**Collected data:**
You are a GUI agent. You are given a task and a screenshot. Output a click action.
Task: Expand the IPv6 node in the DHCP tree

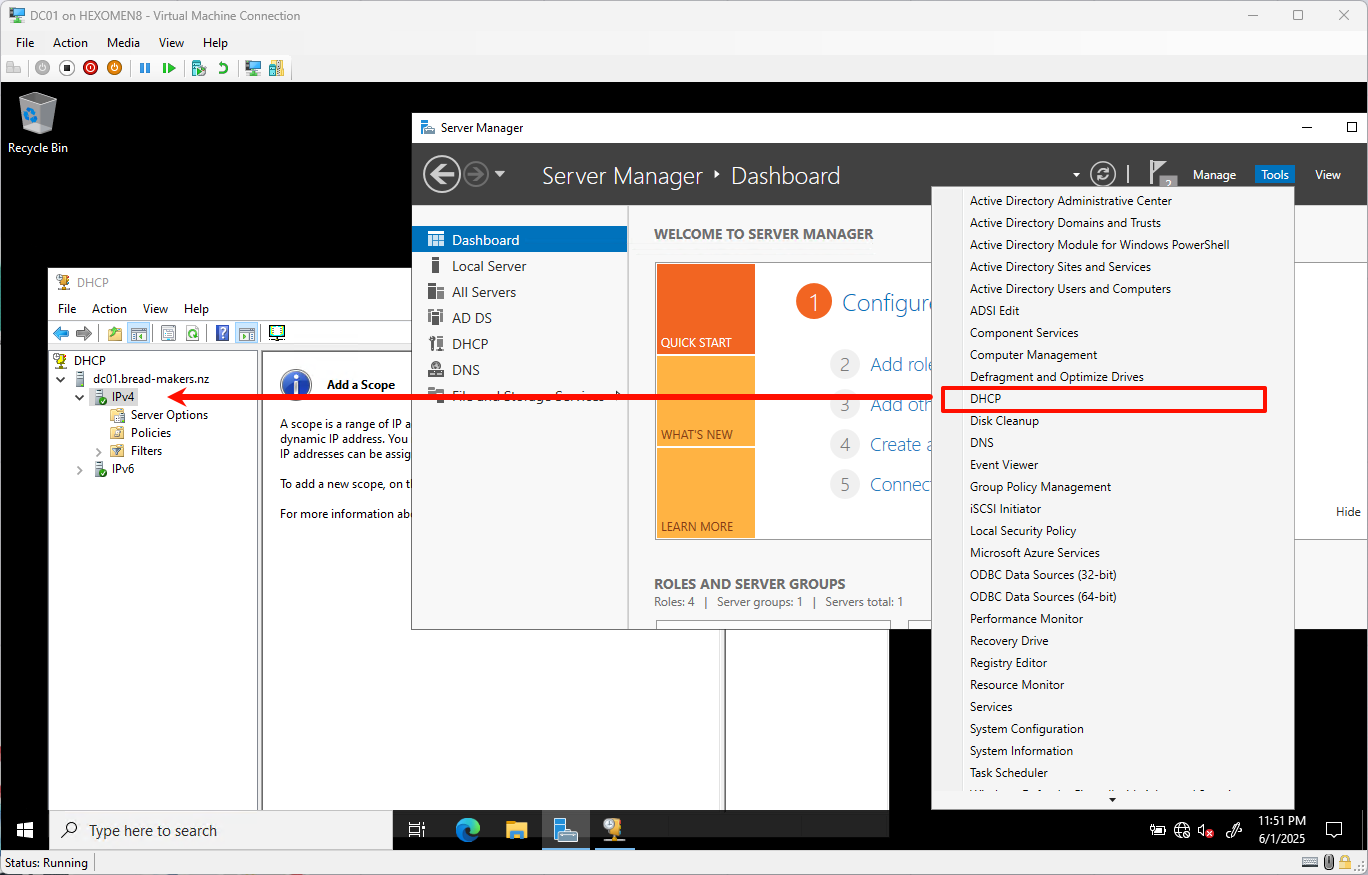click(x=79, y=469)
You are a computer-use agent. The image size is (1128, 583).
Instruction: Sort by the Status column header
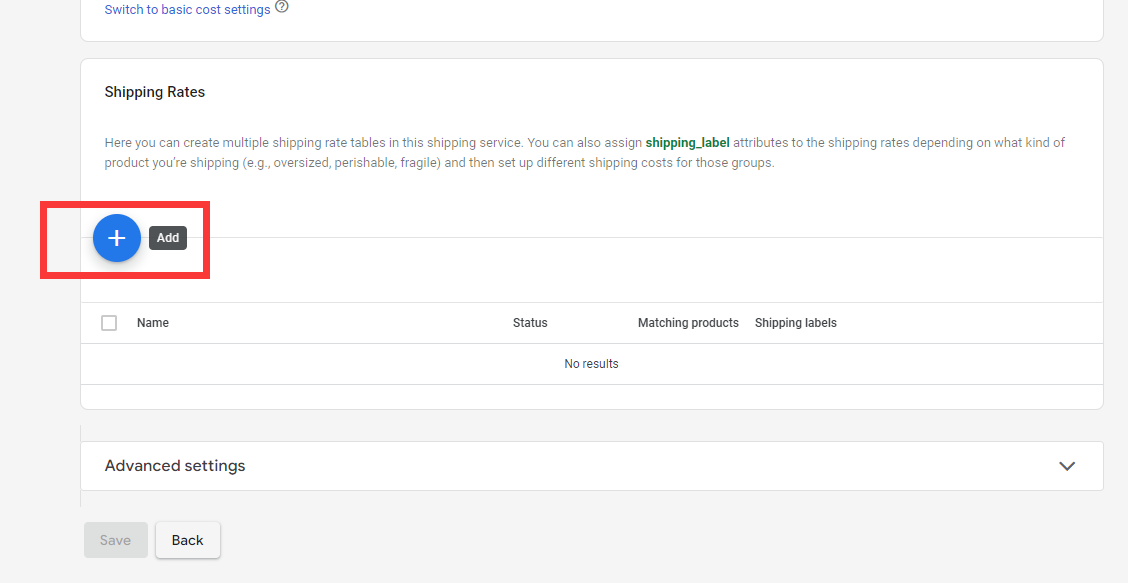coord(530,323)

* * *

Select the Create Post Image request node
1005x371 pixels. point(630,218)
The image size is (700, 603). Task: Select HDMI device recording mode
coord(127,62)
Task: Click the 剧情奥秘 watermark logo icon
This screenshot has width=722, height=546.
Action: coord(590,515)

==

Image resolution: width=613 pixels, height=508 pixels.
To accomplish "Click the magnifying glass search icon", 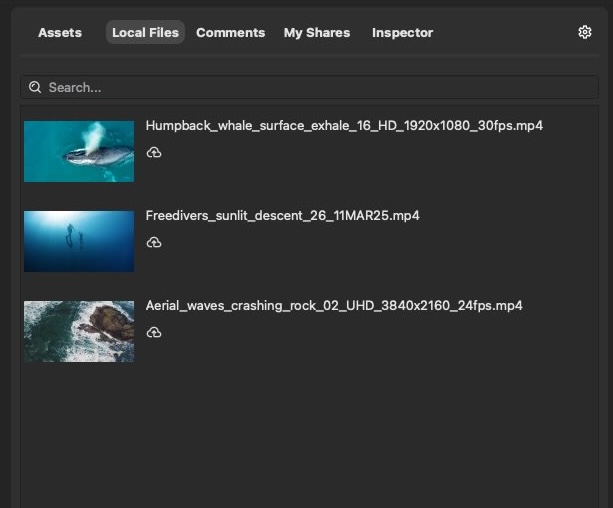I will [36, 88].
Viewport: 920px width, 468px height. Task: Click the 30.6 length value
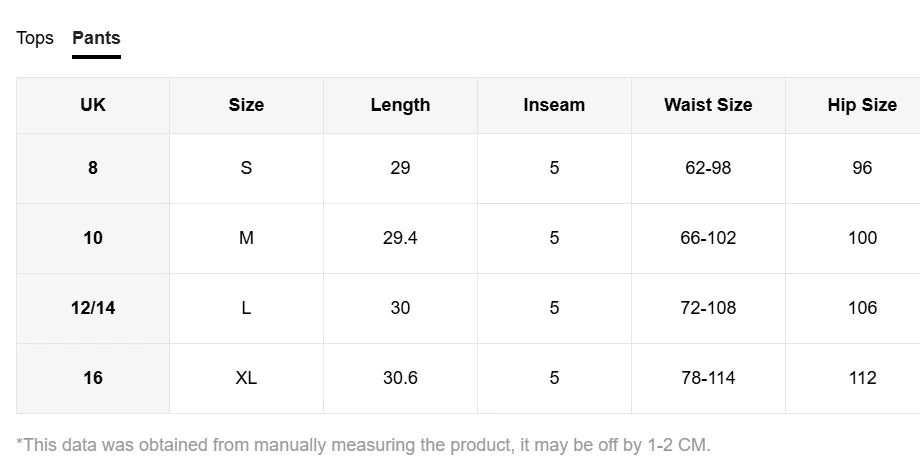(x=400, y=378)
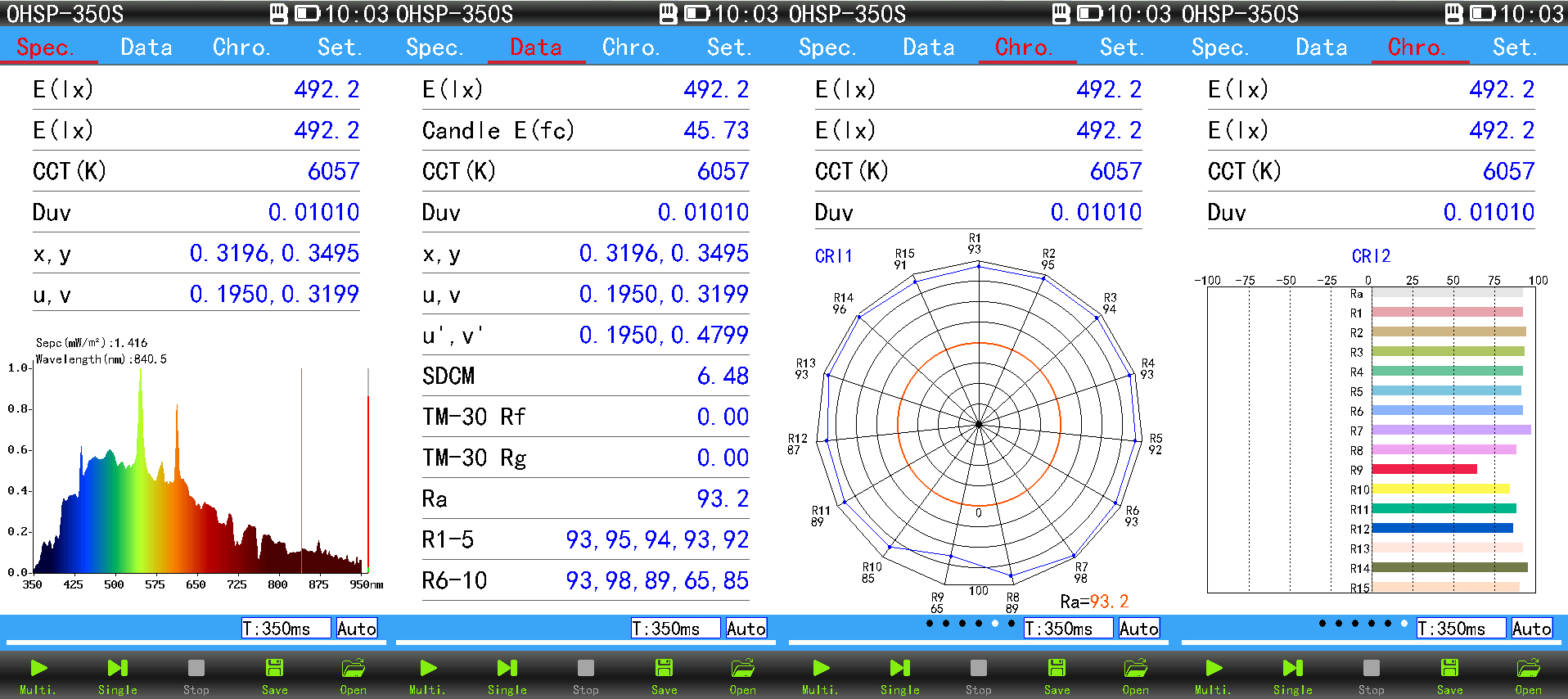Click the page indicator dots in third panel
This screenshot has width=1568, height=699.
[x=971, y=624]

**Assignment:**
Tally up the lines of the data above where the string "agent" appears, and give only the count.

**Worked solution:**
2